╭──

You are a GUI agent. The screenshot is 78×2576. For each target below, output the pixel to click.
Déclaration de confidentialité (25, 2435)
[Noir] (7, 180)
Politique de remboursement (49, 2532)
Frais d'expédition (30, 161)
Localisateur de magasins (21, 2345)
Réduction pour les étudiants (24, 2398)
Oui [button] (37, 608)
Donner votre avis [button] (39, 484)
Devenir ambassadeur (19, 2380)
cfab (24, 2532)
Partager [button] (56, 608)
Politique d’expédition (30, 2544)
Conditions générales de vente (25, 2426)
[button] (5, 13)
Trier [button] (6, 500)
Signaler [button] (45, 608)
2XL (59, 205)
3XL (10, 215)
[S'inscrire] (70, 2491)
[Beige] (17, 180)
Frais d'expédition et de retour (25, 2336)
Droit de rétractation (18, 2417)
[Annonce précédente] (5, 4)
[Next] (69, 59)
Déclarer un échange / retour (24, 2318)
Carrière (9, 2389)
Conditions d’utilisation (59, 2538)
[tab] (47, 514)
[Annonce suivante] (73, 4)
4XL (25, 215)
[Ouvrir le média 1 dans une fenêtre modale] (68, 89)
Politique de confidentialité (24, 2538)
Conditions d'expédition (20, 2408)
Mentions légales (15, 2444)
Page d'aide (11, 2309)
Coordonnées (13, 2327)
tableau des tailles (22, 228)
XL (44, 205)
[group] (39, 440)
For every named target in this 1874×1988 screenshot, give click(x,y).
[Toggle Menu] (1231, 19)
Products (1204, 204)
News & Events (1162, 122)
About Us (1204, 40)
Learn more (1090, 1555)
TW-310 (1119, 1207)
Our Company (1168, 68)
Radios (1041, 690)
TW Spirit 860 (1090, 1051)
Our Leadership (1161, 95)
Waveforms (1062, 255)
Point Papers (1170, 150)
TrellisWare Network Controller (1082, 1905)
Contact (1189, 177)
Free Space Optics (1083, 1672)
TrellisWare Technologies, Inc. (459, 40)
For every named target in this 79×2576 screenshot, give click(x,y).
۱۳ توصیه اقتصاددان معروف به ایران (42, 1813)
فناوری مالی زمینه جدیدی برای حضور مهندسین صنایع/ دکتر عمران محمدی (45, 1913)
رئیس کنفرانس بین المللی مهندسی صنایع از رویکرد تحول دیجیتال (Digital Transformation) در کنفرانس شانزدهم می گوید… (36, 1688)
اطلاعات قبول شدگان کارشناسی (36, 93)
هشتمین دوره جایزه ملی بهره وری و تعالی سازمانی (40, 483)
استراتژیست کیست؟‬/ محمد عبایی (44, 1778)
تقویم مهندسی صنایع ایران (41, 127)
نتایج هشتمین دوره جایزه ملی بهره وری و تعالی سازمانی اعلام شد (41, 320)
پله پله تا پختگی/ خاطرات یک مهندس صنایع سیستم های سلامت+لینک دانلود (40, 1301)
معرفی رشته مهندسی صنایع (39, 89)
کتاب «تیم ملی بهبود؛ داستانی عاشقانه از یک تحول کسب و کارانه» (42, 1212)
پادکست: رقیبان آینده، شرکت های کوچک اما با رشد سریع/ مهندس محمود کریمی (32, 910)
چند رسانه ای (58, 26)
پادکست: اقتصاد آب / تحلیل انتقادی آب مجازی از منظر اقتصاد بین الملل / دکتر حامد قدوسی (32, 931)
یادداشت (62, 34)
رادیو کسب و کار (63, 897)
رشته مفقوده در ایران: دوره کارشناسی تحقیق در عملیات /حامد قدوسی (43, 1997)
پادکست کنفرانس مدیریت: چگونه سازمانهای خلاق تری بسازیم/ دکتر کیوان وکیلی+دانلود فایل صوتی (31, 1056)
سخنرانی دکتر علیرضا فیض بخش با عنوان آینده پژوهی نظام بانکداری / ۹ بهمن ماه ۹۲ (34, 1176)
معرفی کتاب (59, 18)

╰──

* [Problem to solve]: Set down only the lines above that fall between the line holding "Coordonnées (13, 2327)" and the line holding "Our Company (1168, 68)", inclusive, keeping each exact.

* [Worked solution]:
Coordonnées (13, 2327)
tableau des tailles (22, 228)
XL (44, 205)
[group] (39, 440)
For every named target in this 1874×1988 screenshot, give click(x,y).
[Toggle Menu] (1231, 19)
Products (1204, 204)
News & Events (1162, 122)
About Us (1204, 40)
Learn more (1090, 1555)
TW-310 (1119, 1207)
Our Company (1168, 68)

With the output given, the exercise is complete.